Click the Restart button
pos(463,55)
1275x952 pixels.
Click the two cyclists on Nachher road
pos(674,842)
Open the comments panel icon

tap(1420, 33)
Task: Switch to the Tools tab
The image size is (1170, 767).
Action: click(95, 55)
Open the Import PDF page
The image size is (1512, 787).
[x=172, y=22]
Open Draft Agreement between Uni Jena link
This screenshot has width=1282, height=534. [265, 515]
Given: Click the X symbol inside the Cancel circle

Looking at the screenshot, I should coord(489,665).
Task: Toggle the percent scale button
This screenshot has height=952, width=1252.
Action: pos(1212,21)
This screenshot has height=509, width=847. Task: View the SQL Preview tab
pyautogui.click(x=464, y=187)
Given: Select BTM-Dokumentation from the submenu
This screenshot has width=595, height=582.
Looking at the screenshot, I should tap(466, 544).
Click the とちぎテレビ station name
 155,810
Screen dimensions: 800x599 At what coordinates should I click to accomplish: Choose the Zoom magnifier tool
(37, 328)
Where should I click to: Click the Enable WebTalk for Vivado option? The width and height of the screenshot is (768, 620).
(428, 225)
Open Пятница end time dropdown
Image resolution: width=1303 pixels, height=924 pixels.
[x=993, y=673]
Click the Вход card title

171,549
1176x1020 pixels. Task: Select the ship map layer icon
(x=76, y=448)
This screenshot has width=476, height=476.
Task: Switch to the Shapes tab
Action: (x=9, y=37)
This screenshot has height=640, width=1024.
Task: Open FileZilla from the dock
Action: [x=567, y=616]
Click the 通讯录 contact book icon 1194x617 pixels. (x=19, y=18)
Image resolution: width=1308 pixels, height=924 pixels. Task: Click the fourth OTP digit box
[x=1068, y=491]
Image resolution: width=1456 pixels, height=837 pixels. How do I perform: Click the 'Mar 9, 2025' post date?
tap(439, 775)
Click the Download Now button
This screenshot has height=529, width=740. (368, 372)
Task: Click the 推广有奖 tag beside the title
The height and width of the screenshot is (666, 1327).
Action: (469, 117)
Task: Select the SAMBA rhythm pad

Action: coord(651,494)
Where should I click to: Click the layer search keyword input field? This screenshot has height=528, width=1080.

◆ ◆ ◆ ◆ ◆

* **Exercise prompt**
Turn the material above into a numbered list with one item per line, leaving out the blank lines.

* **Expected answer**
1. Click the Restart button
2. pos(463,55)
3. 1275x952 pixels.
4. Click the two cyclists on Nachher road
5. pos(674,842)
6. Open the comments panel icon
7. tap(1420, 33)
8. Task: Switch to the Tools tab
9. The image size is (1170, 767).
10. Action: click(95, 55)
11. Open the Import PDF page
12. The image size is (1512, 787).
13. [x=172, y=22]
14. Open Draft Agreement between Uni Jena link
15. This screenshot has width=1282, height=534. [265, 515]
16. Given: Click the X symbol inside the Cancel circle
17. Looking at the screenshot, I should coord(489,665).
18. Task: Toggle the percent scale button
19. This screenshot has height=952, width=1252.
20. Action: pos(1212,21)
21. This screenshot has height=509, width=847. Task: View the SQL Preview tab
22. pyautogui.click(x=464, y=187)
23. Given: Select BTM-Dokumentation from the submenu
24. This screenshot has width=595, height=582.
25. Looking at the screenshot, I should tap(466, 544).
26. Click the とちぎテレビ station name
27.  155,810
28. Screen dimensions: 800x599 At what coordinates should I click to accomplish: Choose the Zoom magnifier tool
29. (37, 328)
30. Where should I click to: Click the Enable WebTalk for Vivado option? The width and height of the screenshot is (768, 620).
31. (428, 225)
32. Open Пятница end time dropdown
33. Image resolution: width=1303 pixels, height=924 pixels.
34. [x=993, y=673]
35. Click the Вход card title
36. 171,549
37. 1176x1020 pixels. Task: Select the ship map layer icon
38. (x=76, y=448)
39. This screenshot has width=476, height=476.
40. Task: Switch to the Shapes tab
41. Action: (x=9, y=37)
42. This screenshot has height=640, width=1024.
43. Task: Open FileZilla from the dock
44. Action: [x=567, y=616]
45. Click the 通讯录 contact book icon 1194x617 pixels. (x=19, y=18)
46. Image resolution: width=1308 pixels, height=924 pixels. Task: Click the fourth OTP digit box
47. [x=1068, y=491]
48. Image resolution: width=1456 pixels, height=837 pixels. How do I perform: Click the 'Mar 9, 2025' post date?
49. tap(439, 775)
50. Click the Download Now button
51. This screenshot has height=529, width=740. (368, 372)
52. Task: Click the 推广有奖 tag beside the title
53. The height and width of the screenshot is (666, 1327).
54. Action: (469, 117)
55. Task: Select the SAMBA rhythm pad
56. Action: coord(651,494)
57. Where should I click to: Click the layer search keyword input field? This screenshot has height=528, width=1080.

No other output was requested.